New Properties to Rent Surge by 7% – Biggest Jump in 10 Months
The supply of new UK let properties rose by the highest amount since November 2022, an early indicator that the rental market is heading in the right direction.
According to Rightmove, new rentals on the market increased by 7% in Q3 2023 compared to the same quarter in the previous year. As such, the number of available properties for let grew by 14%.
Rightmove’s Tim Bannister had the following to say:
“While there is likely some way to go before this filters through to rental prices, we could start to see the pace of yearly rent rises slow more significantly than it has been.”
Read on to see how this will affect up-and-coming property areas in the UK in 2023.
What Does This Mean for the Current Housing Market?
Over the last month, the UK rental costs have soared. As inflation and interest rates remain high, renters have paid more of their monthly income on housing.
In Q3 2023, average London rental costs soared to £2,627 PCM, a 12% yearly increase.

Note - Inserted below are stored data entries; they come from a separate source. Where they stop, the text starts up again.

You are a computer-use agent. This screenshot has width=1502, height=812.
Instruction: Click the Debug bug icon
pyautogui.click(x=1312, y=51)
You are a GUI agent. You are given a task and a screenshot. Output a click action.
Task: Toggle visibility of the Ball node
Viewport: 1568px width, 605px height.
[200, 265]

In the rest of the UK, rental costs increased by 10%, hitting £1,278 on average. For the latest statistics, read our London property market 2023 predictions.
Additionally, the latest data shows that tenants see more people competing for properties than ever. In the last three months, the queue for the average property has increased by 25% to 25 people, making it harder for renters to find properties.

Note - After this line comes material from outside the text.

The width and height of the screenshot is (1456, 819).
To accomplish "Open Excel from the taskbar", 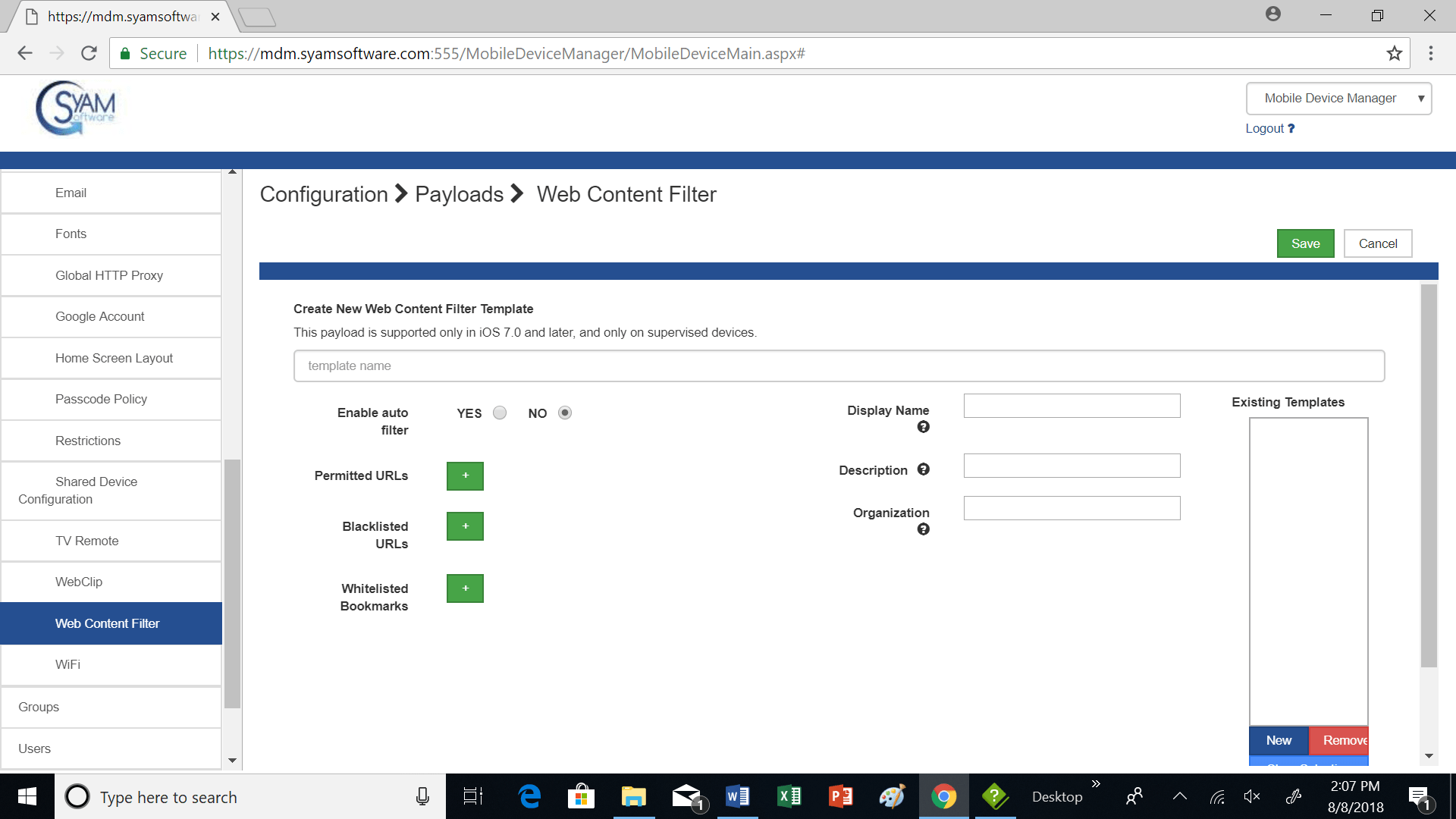I will 789,796.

Also, the number of enquiries per flat has tripled since the COVID-19 pandemic.
As a result, rental demand has outstripped supply for some time, arguably creating a rather attractive buy-to-let market.

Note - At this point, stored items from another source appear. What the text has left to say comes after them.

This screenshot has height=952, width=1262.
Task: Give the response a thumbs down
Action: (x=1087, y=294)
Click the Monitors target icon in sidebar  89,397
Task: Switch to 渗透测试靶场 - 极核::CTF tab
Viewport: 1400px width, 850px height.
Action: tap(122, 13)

Knight Frank recently reported that rental growth should continue increasing steadily over the next five years, resulting in a cumulative growth of 22.2%.
However, they also predicted that growth would slow in 2026 and 2027, expecting more manageable inflation and interest rates by then.
How Do Rental Costs and Property Prices Compare?
One of the reasons supply has increased may be due to rental prices outperforming price growth. Due to the cost of living crisis, property price growth has slowed dramatically. However, rents still rise at remarkable levels.
This imbalance could be enough to tempt buy-to-let investors into the market with promises of high yields and good-value properties.
Regions like the North West regularly prove popular with property investors in the UK for that very reason.
Take Liverpool, for example:
The Merseyside city has an average house price of £177,224 (according to HM Land Registry) and an average rental price of £1,058, yielding 7.16%.
The average price is less than the national average, while the average Liverpool rental yield is considerably higher than the rest of the UK.
In addition, the North West is predicted to see an 11.70% capital growth by 2027, promising good returns on property investment in that area. Take a look at our Liverpool Baltic Triangle guide for a detailed breakdown of one of Liverpool’s most promising buy-to-let areas.
With the proper research and due diligence, investors may be able to make the current market work for them – they just need to find the right buy-to-let investments in desirable areas.